If it’s Sunday, the Talarico’s are eating “maccheroni” for dinner. It’s a cultural tradition that most Italians will recognize and one that Katie and Beth Talarico inherited. Nearly every Sunday, they would join their parents, brothers, aunts, uncles and cousins at Grandma Ida and Grandpa Frank’s house. Dinner was never elaborate, but always amazing. On Sundays, the meal consisted of simple spaghetti or rigatoni topped with Grandma’s sauce, a recipe that had been passed down in the Talarico family for at least a century. For special occasions, it was a slightly more elaborate lasagna or “baked macaroni,” a version of rigatoni al forno unique to the Talarico family. That was Sunday dinner: simple, fresh, traditional Italian food like their great grandfather, Giusseppe Talarico, ate as a boy in Sersale, Calabria before leaving Italy in 1913.

As young girls, Katie and Beth learned the art of winemaking, helping their dad, “Papa Joe” Talarico, make Vino da Tavola, a dry red table wine reminiscent of the wine Joe’s grandfather would’ve had on his table. Over time, the Vino da Tavola became a regular part of Sunday dinner. Their passion for wine prompted the girls, along with their parents, Joe and Deb Talarico, to begin Papa Joe’s Wine Cellar, named in tribute to their father and their great-grandfather. With their commercial winery license, they began selling wine made from grapes grown in California, Italy, and South America at expos and farmers’ markets.

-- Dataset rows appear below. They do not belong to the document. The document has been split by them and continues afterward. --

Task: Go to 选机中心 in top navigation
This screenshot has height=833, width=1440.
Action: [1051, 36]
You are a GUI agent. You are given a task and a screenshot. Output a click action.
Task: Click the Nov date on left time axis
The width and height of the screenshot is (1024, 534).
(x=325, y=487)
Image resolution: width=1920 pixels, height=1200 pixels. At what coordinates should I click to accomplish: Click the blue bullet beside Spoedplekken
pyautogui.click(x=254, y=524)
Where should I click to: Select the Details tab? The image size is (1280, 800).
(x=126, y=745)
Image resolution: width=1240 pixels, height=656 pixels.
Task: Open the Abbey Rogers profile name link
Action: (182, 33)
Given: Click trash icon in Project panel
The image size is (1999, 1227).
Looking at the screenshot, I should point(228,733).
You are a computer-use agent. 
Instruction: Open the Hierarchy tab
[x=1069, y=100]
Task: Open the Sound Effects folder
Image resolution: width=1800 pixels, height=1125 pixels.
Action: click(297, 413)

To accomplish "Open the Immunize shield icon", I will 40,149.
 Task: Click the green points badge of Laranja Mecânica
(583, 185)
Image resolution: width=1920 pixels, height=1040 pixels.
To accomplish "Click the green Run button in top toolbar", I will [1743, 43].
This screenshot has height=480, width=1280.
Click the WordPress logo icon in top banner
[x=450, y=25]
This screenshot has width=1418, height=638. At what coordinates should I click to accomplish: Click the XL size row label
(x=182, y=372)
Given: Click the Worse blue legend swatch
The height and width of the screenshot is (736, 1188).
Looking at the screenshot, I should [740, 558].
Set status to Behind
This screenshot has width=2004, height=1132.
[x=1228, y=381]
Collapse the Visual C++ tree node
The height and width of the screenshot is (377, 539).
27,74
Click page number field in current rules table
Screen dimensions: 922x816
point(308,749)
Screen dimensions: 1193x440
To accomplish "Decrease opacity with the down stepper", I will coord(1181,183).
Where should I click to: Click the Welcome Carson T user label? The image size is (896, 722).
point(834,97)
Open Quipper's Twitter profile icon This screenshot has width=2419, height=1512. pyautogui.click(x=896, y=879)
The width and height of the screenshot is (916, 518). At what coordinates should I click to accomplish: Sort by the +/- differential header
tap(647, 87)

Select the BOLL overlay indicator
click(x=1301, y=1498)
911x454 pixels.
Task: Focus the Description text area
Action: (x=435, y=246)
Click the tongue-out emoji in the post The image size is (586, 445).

As Katie and Beth continued the exploration of their ancestral cuisine and winemaking, the vision of a restaurant serving traditional, rustic Italian food and wine began to take form. Following their graduations from the University of Pittsburgh, the girls nominated their mom to find a venue for Piazza Talarico and Papa Joe’s Wine Cellar. In less than a week, Deb discovered the ideal location near restaurant row in Pittsburgh’s trendy neighborhood of Lawrenceville.